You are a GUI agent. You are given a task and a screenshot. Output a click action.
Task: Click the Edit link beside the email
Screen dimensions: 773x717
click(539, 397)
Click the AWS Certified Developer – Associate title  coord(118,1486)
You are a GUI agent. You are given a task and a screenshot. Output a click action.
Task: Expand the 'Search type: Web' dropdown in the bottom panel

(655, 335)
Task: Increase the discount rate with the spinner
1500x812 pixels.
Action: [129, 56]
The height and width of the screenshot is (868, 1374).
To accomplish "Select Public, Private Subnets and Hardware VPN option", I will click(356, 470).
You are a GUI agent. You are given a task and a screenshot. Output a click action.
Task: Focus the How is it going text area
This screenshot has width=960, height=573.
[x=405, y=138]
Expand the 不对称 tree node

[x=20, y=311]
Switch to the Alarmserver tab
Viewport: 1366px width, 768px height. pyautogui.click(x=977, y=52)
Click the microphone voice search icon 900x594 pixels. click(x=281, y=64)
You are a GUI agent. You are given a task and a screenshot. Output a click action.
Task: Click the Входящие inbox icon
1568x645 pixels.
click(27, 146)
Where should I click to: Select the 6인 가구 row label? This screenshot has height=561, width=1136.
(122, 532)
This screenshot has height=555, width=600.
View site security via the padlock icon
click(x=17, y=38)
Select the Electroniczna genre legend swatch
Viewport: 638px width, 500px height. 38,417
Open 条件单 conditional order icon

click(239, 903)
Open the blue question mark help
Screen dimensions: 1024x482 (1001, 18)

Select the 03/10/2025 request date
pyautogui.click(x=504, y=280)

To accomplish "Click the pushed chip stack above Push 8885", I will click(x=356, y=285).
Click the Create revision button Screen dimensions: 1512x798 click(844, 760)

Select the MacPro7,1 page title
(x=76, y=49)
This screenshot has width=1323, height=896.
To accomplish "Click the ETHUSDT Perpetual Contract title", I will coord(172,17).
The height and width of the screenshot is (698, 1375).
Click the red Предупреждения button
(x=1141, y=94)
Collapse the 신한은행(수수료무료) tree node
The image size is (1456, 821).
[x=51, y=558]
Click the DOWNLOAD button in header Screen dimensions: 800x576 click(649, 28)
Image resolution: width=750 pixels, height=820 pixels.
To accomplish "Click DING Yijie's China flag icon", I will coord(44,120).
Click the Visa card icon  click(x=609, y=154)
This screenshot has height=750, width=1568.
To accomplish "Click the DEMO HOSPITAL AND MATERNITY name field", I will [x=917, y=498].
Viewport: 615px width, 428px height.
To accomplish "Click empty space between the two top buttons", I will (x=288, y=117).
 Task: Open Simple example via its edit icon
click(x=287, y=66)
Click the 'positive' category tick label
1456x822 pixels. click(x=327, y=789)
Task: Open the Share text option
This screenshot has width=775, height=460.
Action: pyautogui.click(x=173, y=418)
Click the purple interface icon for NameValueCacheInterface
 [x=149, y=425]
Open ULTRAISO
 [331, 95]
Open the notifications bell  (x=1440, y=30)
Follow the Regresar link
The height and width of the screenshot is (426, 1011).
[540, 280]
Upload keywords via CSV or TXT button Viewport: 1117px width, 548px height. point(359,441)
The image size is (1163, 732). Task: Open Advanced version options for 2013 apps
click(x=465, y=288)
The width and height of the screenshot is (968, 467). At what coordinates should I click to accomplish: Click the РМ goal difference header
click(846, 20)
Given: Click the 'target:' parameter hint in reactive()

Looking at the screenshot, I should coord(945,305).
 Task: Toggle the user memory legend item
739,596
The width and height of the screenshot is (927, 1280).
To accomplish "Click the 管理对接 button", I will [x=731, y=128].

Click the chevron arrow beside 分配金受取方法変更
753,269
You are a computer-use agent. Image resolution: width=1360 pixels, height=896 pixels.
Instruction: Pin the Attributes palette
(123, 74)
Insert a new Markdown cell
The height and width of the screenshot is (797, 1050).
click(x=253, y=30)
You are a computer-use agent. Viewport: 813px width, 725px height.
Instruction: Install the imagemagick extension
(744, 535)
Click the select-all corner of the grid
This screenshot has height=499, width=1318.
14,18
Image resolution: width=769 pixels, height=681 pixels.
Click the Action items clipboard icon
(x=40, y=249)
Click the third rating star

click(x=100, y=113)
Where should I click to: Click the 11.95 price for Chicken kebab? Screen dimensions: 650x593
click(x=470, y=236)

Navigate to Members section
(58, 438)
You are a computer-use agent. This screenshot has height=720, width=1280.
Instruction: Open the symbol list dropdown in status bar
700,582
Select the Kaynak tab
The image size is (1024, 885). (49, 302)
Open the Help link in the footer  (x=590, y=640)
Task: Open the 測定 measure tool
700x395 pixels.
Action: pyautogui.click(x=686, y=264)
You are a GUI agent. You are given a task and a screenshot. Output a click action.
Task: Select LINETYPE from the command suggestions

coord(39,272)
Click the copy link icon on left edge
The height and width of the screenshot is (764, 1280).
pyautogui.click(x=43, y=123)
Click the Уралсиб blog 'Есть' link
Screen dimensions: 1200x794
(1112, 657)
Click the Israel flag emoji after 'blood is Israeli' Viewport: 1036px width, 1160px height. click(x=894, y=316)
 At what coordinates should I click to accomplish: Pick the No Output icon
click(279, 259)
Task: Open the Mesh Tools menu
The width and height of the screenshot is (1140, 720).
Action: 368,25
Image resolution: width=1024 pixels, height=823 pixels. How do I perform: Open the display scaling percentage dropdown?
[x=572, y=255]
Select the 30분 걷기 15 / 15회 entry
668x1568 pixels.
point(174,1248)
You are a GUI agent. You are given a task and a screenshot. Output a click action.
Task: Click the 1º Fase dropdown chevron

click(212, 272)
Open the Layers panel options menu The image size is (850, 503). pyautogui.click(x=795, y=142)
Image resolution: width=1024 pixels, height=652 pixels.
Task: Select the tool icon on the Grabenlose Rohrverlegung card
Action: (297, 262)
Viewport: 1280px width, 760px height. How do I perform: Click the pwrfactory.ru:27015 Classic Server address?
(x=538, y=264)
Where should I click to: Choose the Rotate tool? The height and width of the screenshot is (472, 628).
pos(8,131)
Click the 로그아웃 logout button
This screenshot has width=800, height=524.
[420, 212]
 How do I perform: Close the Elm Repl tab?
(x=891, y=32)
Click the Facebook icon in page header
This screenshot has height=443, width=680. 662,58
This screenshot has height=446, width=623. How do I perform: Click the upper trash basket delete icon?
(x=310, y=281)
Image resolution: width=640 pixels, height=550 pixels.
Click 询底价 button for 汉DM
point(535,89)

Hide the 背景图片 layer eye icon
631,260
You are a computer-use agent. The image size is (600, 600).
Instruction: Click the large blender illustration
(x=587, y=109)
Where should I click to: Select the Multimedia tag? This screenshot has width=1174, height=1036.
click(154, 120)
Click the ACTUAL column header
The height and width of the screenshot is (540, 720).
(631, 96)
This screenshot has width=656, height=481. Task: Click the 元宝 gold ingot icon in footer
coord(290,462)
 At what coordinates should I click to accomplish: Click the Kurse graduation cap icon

::::::

Where a line of the records holds the word "flag", copy that line.

# Result of the task:
To accomplish "Click DING Yijie's China flag icon", I will coord(44,120).
Click the Israel flag emoji after 'blood is Israeli' Viewport: 1036px width, 1160px height. click(x=894, y=316)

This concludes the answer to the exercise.